# Fozz's HT



## f0zz (Dec 1, 2011)

Hi all,

My HT room is still in the works, but it should be done by the end of January. My gear list is as follows.


Onkyo 5009 reciever
LCR and Surround speakers are custom built by myself. Each speaker uses four 5" midrange woofers that were built for me. The speakers also use one Seas tweeter (27TDC) each.
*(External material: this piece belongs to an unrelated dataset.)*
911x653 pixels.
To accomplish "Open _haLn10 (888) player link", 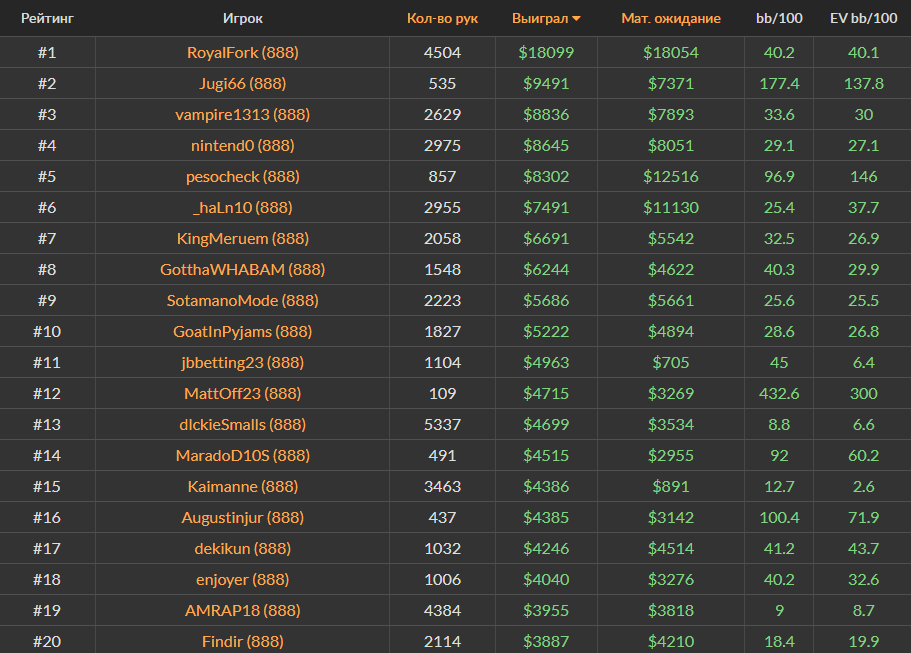I will click(x=243, y=208).
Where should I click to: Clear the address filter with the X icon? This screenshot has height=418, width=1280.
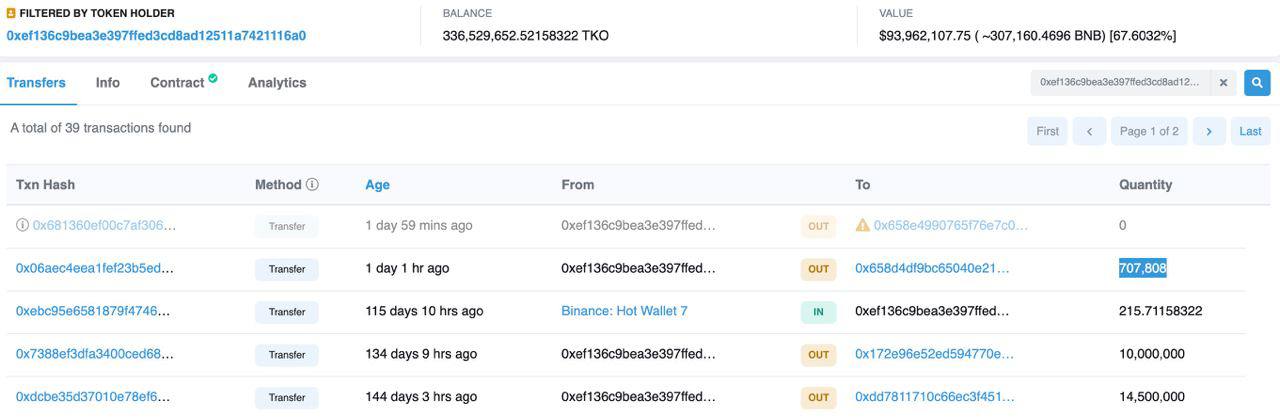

All speakers are in-wall.

Because I picked up a 9 channel reciever I added four Monoprice 8" in-wall speakers to cover the height channels and surround backs.

Subwoofer duties are covered by four SDX 10" subs in custom built sealed cabinets.
A Dayton SPA 1000 was my plate amp of choice.

BluRay duties are taken care of via a Panasonic 310.

I'm using a Draper (clarion) screen and a Epson Powerlite 210 projector.

Finishing off the electronics is an X-Box 360 and a Furman power conditioner.

My HDMI cables are from Monoprice (22awg "professional Grade")

Lighting is controlled by Lutron

Carpet is from JoyCarpets.com

The next upgrade is to upgrade the projector to a JVC DLA X30.


I think that's it?!

John

I purchased my seating from a local Cineplex (Irwin).

Room treatments are from the Foam Factory.


----------